O que fazer: Retome o texto sobre a Primeira Guerra Mundial e a Revolução Soviética a partir do ponto em que ele para.

Para Nelson Werneck Sodré, eminente historiador, havia duas correntes políticas no Brasil, ao final do Estado Novo. Confira:
Ceci Juruá
Diálogos do Sul
São Paulo (SP)

Tradução:

Na segunda década do século XX, o Ocidente foi sacudido por dois eventos de porte mundial. Em pleno início da produção dos bens de consumo de massa, graças ao aprofundamento da Revolução Industrial em direção a tecnologias vinculadas à química e à  eletricidade, ocorreram a Revolução Soviética e a Primeira Guerra Mundial, sendo esta de cunho intra-imperialista. A respeito deste evento, lê-se em wikipedia:

O conflito envolveu as grandes potências de todo o mundo, que se organizaram em duas alianças opostas:  os aliados (a Triplice Entente) e os Impérios Centrais (a Triplice Aliança, Alemanha/Austria/Hungria)… mais de setenta milhões de militares, sendo sessenta milhões de europeus.

Dados disponíveis:
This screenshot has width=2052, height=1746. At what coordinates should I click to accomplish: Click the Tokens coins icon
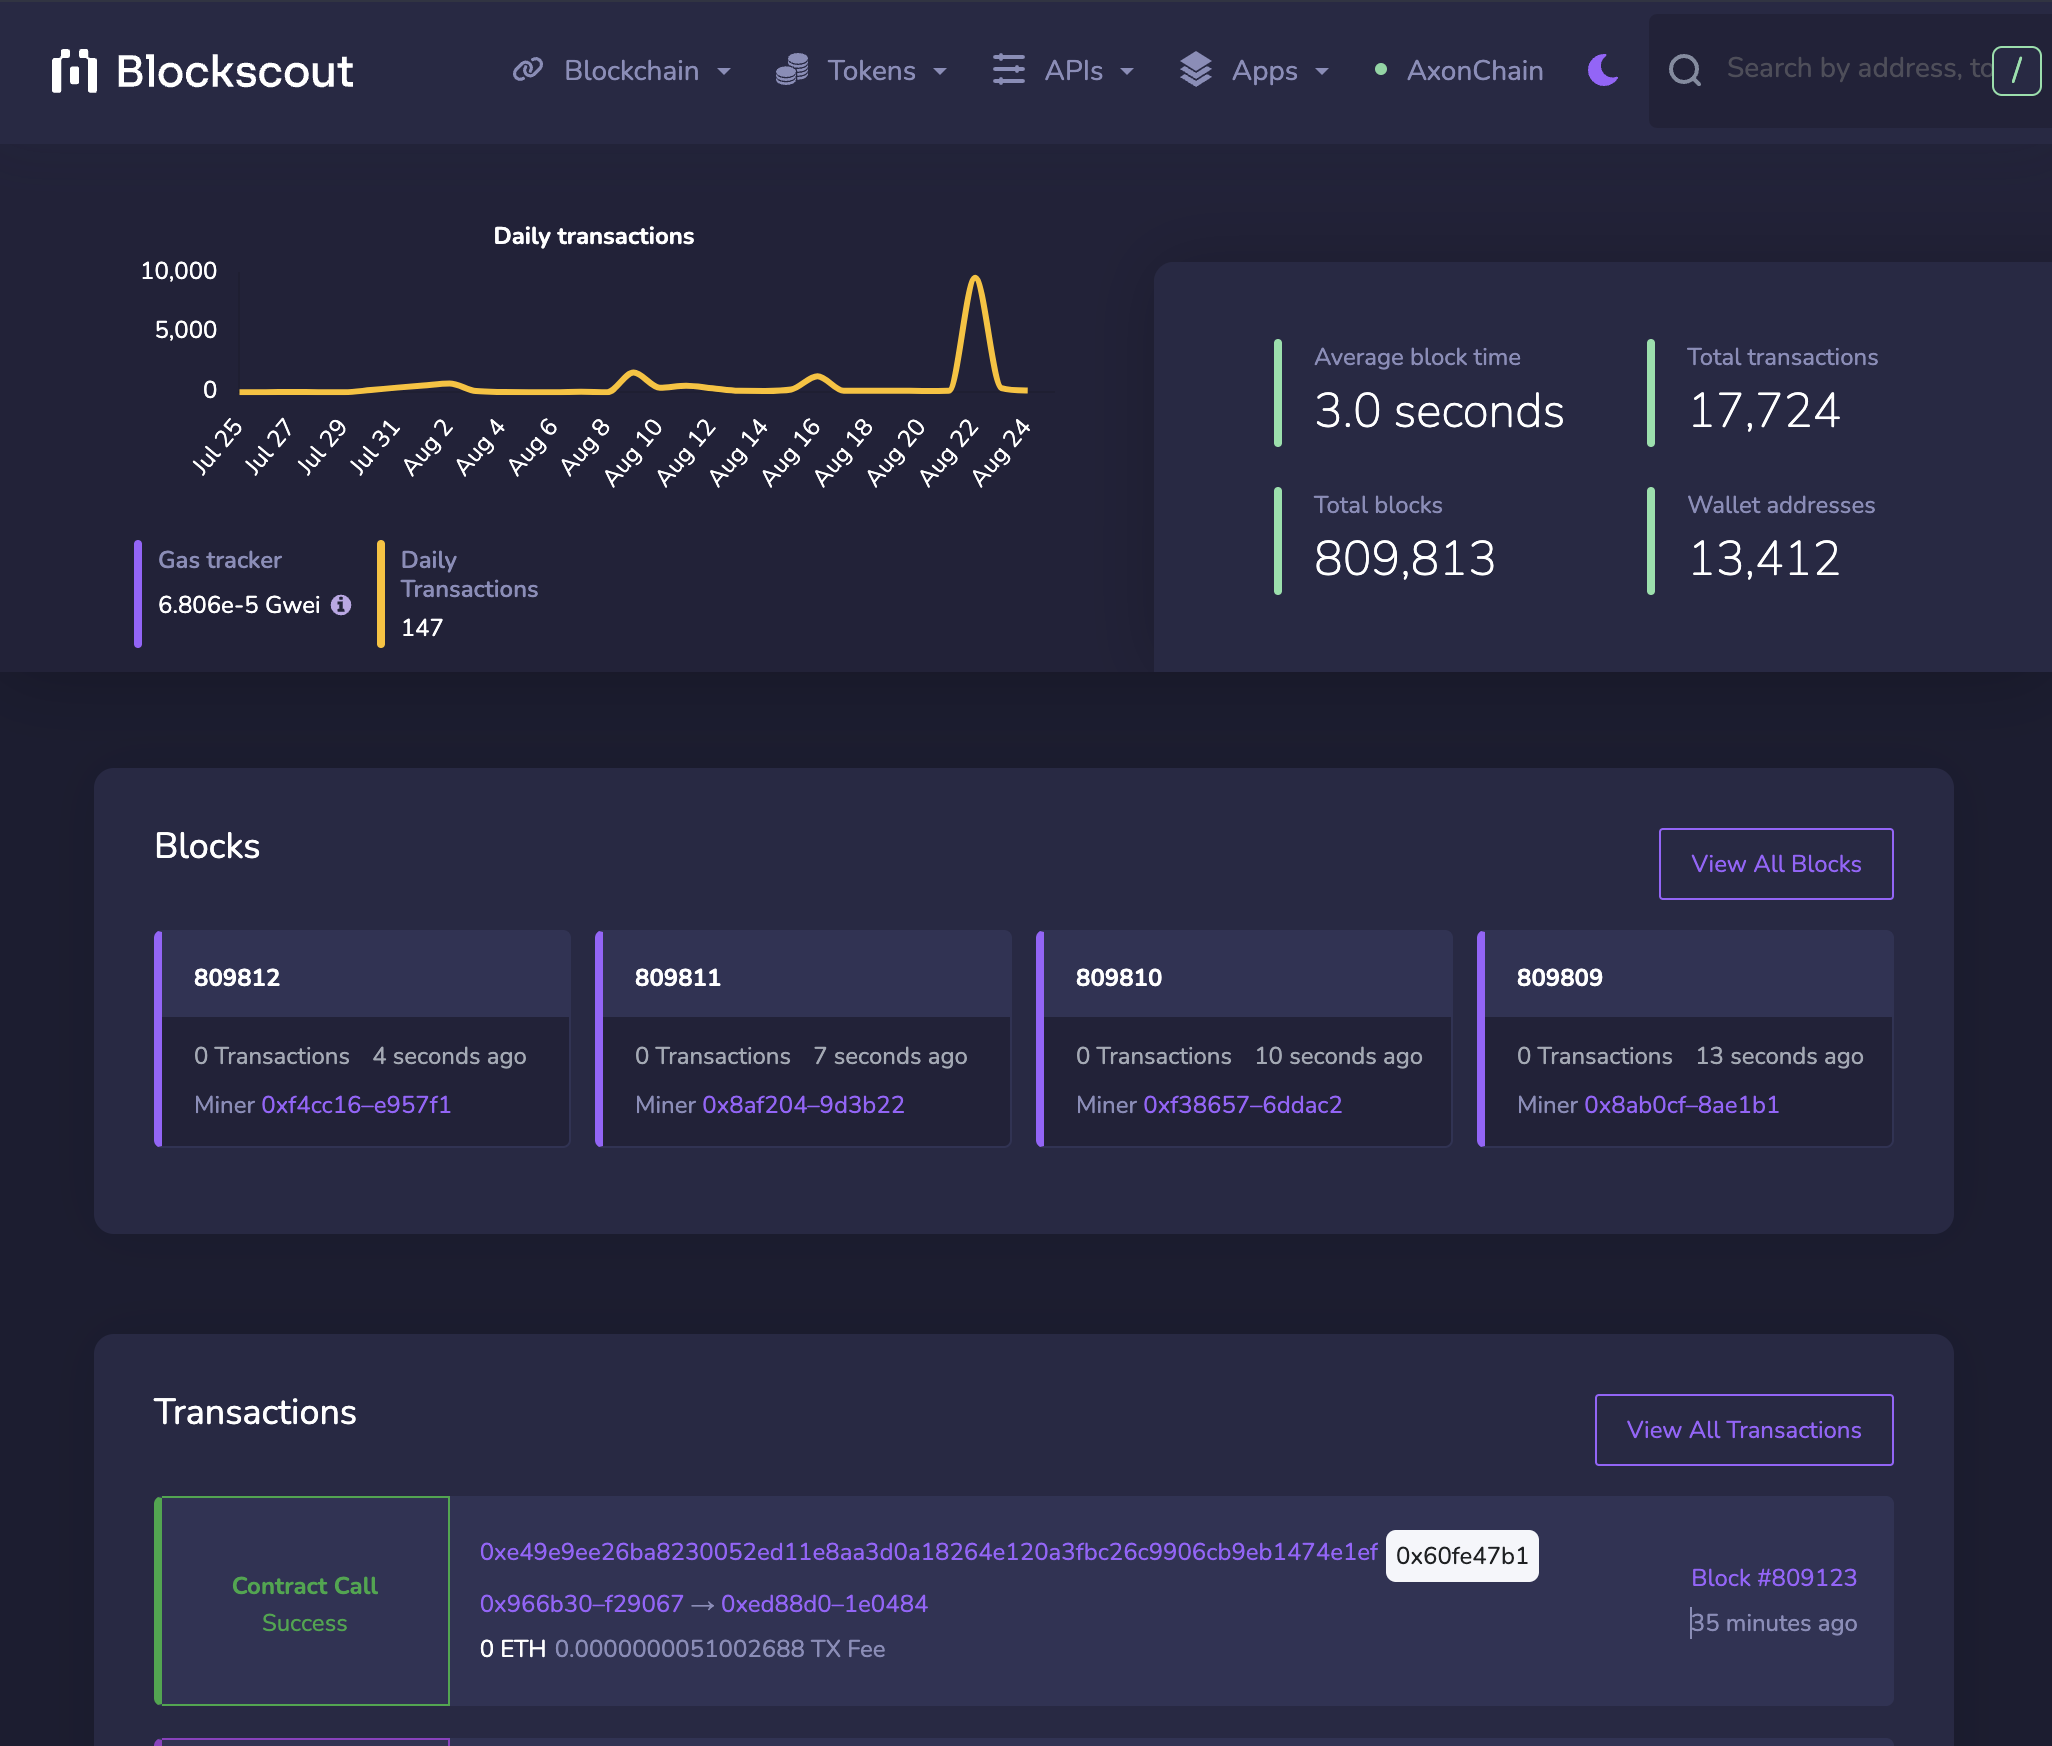pos(792,70)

Resposta:
Muitas foram as consequências diretas e indiretas do grande conflito. No imediato pós-guerra formou-se a União Soviética, o primeiro desafio de fato ao monopólio capitalista das nações que transitaram do colonialismo para o imperialismo. Nações de imenso poder que foram capazes de submeter as duas principais economias orientais (China e Índia) a um processo cruel de pilhagem e estrangulamento social na virada do século XVIII para o XIX.  

Derrubado o  monopólio mundial do imperialismo capitalista,  iniciou-se o desmonte dos antigos impérios coloniais, nos quais o maior destaque fora o Império Britânico, do qual o Brasil era súdito desde o Tratado de Methween (1703), com a mediação de Portugal.  A independência do Brasil (1822) afastara Portugal do xadrez político que oprimia e impunha os seus “padrões civilizatórios” à nossa sociedade. Permaneceram no Brasil,  em posição de poder, Inglaterra, Estados Unidos, e Holanda.  A Alemanha gozou de certos privilégios durante algum tempo, graças ao parentesco das famílias reais governantes nos dois países.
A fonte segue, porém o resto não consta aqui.